Back there when I said I enjoyed the beginnings of apocalypses? That is very much what you get here. The book begins well before Patient Zero pops up, and explores the personal lives and personalities of the people who will become the survivors we follow through the story:
There’s Asher, who has a rocky romantic life in the months before The End, what with recognizing his own homosexuality and working through that revelation with his family and friends, and the ups and downs with his first boyfriend – looking back on which makes me wonder why on earth I gave this four stars. I was ready to throw said first boyfriend to the zombies long before it was even possible in the story, because his treatment of … everybody was unconscionable, glossed over with a very cute and charming surface.
And then there’s Rico, a drug-addicted teenager who (like, I feel compelled to say, Nick of “Fear the Walking Dead”) is pretty much saved by the end of the world: he finds himself guardian of his very young half brother, whom he loves. To keep him safe, he holds it together and straightens out. His back story was interesting – very rich father whom he loathes, hard-working mother, intelligent but destroying himself with all sorts of drugs, learning the hard way that dealing drugs is not something to be engaged in casually… I liked him, despite all of his self-destructive tendencies.
The beginning of the end was nicely done, if slow in coming. I think others were frustrated by what was, in a way, a long prologue, in which Asher engages in his m/m romance novel and Rico spirals downward, but I kind of liked the slow burn of the long fuse of the oncoming apocalypse: there’s a news story here, and a “did you hear?” there, and then a couple more – and then it basically explodes.
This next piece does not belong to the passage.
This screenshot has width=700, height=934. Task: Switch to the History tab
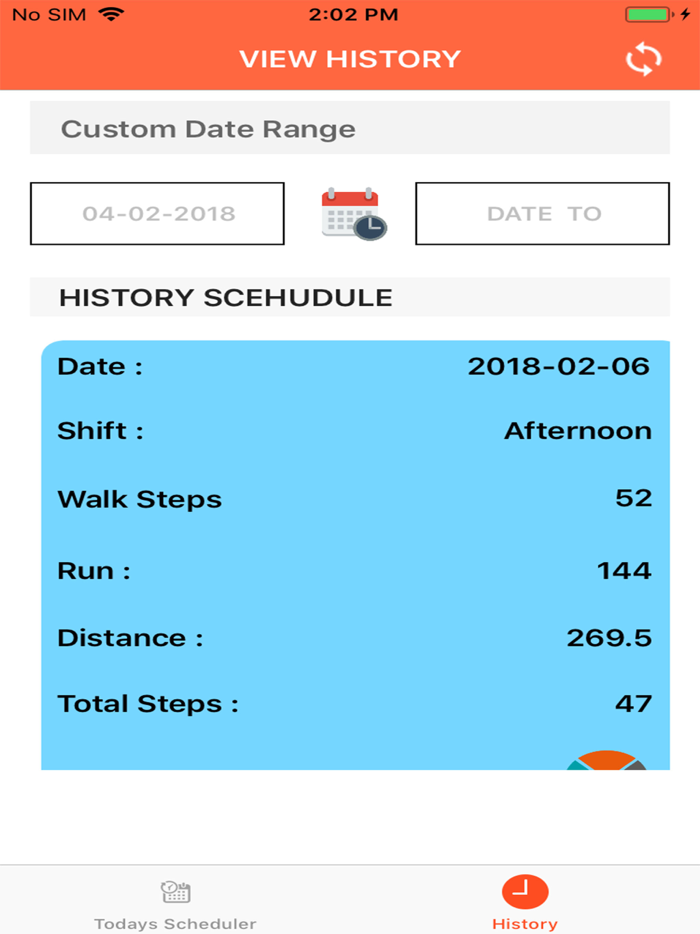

I was surprised at some of the characters who died on that first day – those story lines that the author took so long to build just get snipped like Atropos went on a bender, and that resulted in a feeling of disorientation which wasn’t much fun, but which I suppose worked in context.
And, yes, the book is told in the first person, which I don’t think has the impact it’s supposed to, but I’m reconciled to it.
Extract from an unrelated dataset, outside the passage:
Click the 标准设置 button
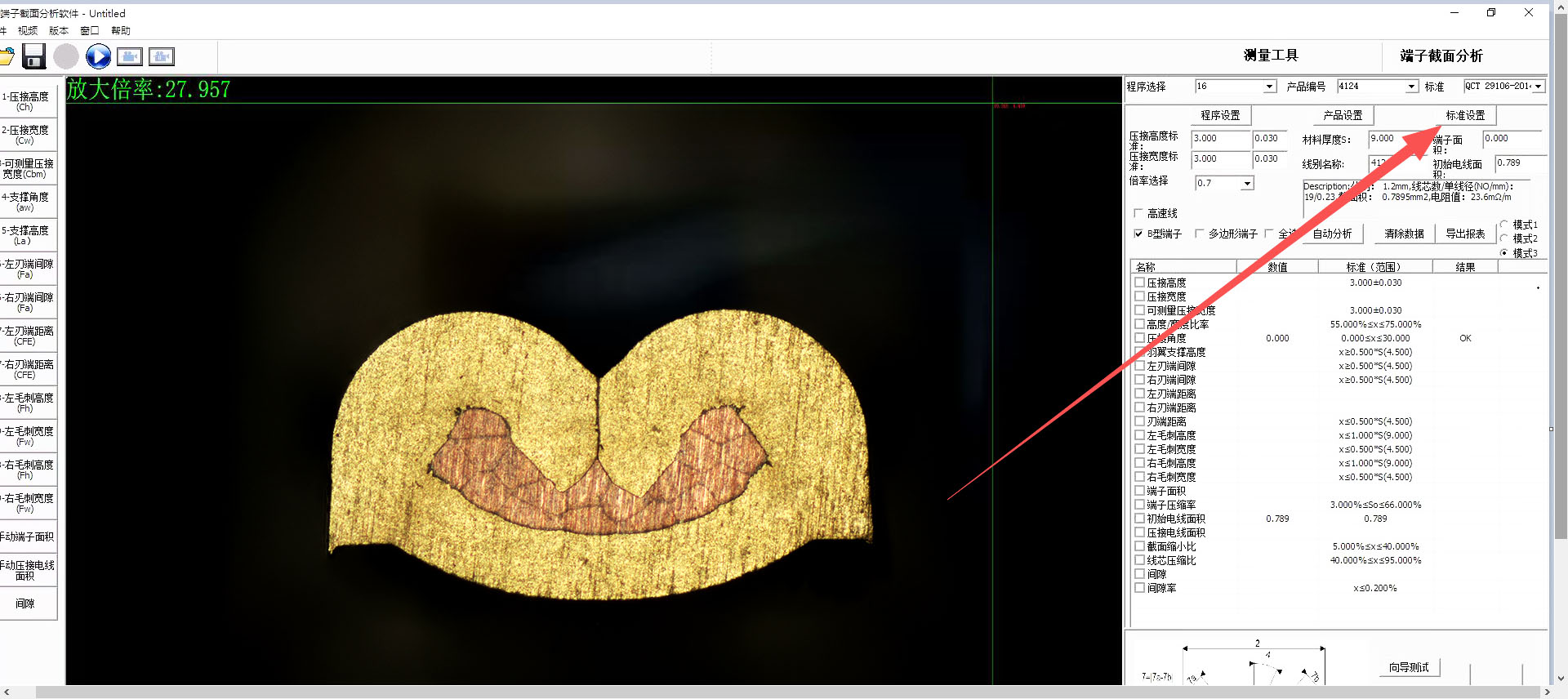 1465,115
The writing is serviceable, and of course suffers from all the usual maladies of not-the-right-word and all that. There are times when the tone comes off a bit juvenile (“a scuzzy film”?); there is perhaps more vomiting than is strictly called for… and for the love of God if you’re going to write a zombie novel make sure the word “horde” is spelled correctly throughout – that it’s not “hoard” sometimes and not others. Please.
There is a sort of a cliffhanger at the end of the book – actually, no, an almost literal cliffhanger, in which something happens to a main character and the reader is left uncertain as to whether this person might have survived – and I hated that. Is there going to be a second book? If so, when? It’s a bit iffy for a brand-new author to leave a character almost literally up in the air. But, except for that and the sadly inevitable writing hiccups, the book was enjoyable.
The main selling point for the book is, I have to say, that it comes from the (I think) brand spankin’ new Nerdist publishing enterprise. Not that that guarantees awesomeness, but it does lead to high expectations. I find it utterly extraordinary that a book from possibly the geekiest place on earth (see what I did there?) is available right now for preorder in hardcover only… So odd.
The usual disclaimer: I received this book via Netgalley for review.